>> start Passage
In his combination memoir and cookbook, JGV: A Life in 12 Recipes, Jean-Georges Vongerichten, one of the most revolutionary and decorated chefs of the last 30 years, takes the Proustian response to a new level. In the charming and entertaining new book, he revisits the great dishes of his life and the stories that go along with them. One, in particular, caught our eye because, well, it’s fish and a ketchup sauce. That just didn’t sound right to us. Yet when we tried it, we were stunned to find that it’s actually delicious. That shouldn’t have shocked us when you consider where we got the recipe from. But we decided to let the chef sell it to you, dear reader. So here, from his new book, we present one of the oddest recipes that you think shouldn’t work, but it does.
>> end Passage
>> start Data for processing
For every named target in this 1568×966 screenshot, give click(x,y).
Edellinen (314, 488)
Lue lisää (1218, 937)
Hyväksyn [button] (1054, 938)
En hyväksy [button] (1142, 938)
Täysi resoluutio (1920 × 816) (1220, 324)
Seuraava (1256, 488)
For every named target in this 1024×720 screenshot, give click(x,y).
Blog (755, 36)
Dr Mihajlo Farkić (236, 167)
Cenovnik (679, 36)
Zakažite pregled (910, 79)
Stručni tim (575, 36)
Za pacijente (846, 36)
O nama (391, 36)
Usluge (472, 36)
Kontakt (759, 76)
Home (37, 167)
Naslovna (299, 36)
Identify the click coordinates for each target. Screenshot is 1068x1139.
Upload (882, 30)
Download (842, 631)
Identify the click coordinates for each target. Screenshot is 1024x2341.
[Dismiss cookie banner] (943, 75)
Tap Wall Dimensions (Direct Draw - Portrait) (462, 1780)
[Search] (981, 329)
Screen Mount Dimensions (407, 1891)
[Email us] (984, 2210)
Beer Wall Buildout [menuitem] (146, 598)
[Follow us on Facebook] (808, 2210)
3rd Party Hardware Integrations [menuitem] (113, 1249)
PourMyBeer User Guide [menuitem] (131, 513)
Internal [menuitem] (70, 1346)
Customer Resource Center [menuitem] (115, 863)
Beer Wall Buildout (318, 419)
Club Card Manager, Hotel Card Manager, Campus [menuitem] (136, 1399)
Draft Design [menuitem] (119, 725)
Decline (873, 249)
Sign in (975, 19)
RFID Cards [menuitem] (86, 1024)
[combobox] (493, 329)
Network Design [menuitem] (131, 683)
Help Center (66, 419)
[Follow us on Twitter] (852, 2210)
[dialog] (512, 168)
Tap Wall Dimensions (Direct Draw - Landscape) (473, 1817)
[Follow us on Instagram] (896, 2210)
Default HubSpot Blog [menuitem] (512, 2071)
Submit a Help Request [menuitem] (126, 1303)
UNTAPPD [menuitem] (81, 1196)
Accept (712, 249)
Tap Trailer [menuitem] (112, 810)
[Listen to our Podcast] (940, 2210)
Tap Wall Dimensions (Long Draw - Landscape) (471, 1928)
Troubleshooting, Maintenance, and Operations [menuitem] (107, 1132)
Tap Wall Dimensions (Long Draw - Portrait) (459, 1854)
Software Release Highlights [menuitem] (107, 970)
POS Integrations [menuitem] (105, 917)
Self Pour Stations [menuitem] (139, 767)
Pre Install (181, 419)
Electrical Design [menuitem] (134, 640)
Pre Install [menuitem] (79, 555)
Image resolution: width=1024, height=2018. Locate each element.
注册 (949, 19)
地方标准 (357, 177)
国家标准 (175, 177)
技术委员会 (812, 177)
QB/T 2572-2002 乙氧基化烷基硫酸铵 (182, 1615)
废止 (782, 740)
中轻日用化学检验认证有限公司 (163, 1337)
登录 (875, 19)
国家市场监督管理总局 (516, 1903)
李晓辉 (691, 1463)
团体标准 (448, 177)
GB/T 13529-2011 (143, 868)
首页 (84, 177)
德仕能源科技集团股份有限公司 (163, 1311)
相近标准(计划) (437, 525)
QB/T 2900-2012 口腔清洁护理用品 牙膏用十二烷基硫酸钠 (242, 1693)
>> end Data for processing
Given request 1:
Repeat the passage about the cookbook from "In his combination" up to and including "but it does.".
Given request 2:
Reproduce the records from the line with "Club Card Manager, Hotel" up to and including the line with "李晓辉 (691, 1463)".
The text and the records come from separate sources.

Answer 1:
In his combination memoir and cookbook, JGV: A Life in 12 Recipes, Jean-Georges Vongerichten, one of the most revolutionary and decorated chefs of the last 30 years, takes the Proustian response to a new level. In the charming and entertaining new book, he revisits the great dishes of his life and the stories that go along with them. One, in particular, caught our eye because, well, it’s fish and a ketchup sauce. That just didn’t sound right to us. Yet when we tried it, we were stunned to find that it’s actually delicious. That shouldn’t have shocked us when you consider where we got the recipe from. But we decided to let the chef sell it to you, dear reader. So here, from his new book, we present one of the oddest recipes that you think shouldn’t work, but it does.

Answer 2:
Club Card Manager, Hotel Card Manager, Campus [menuitem] (136, 1399)
Draft Design [menuitem] (119, 725)
Decline (873, 249)
Sign in (975, 19)
RFID Cards [menuitem] (86, 1024)
[combobox] (493, 329)
Network Design [menuitem] (131, 683)
Help Center (66, 419)
[Follow us on Twitter] (852, 2210)
[dialog] (512, 168)
Tap Wall Dimensions (Direct Draw - Landscape) (473, 1817)
[Follow us on Instagram] (896, 2210)
Default HubSpot Blog [menuitem] (512, 2071)
Submit a Help Request [menuitem] (126, 1303)
UNTAPPD [menuitem] (81, 1196)
Accept (712, 249)
Tap Trailer [menuitem] (112, 810)
[Listen to our Podcast] (940, 2210)
Tap Wall Dimensions (Long Draw - Landscape) (471, 1928)
Troubleshooting, Maintenance, and Operations [menuitem] (107, 1132)
Tap Wall Dimensions (Long Draw - Portrait) (459, 1854)
Software Release Highlights [menuitem] (107, 970)
POS Integrations [menuitem] (105, 917)
Self Pour Stations [menuitem] (139, 767)
Pre Install (181, 419)
Electrical Design [menuitem] (134, 640)
Pre Install [menuitem] (79, 555)
Image resolution: width=1024, height=2018. Locate each element.
注册 (949, 19)
地方标准 (357, 177)
国家标准 (175, 177)
技术委员会 (812, 177)
QB/T 2572-2002 乙氧基化烷基硫酸铵 (182, 1615)
废止 (782, 740)
中轻日用化学检验认证有限公司 (163, 1337)
登录 (875, 19)
国家市场监督管理总局 (516, 1903)
李晓辉 (691, 1463)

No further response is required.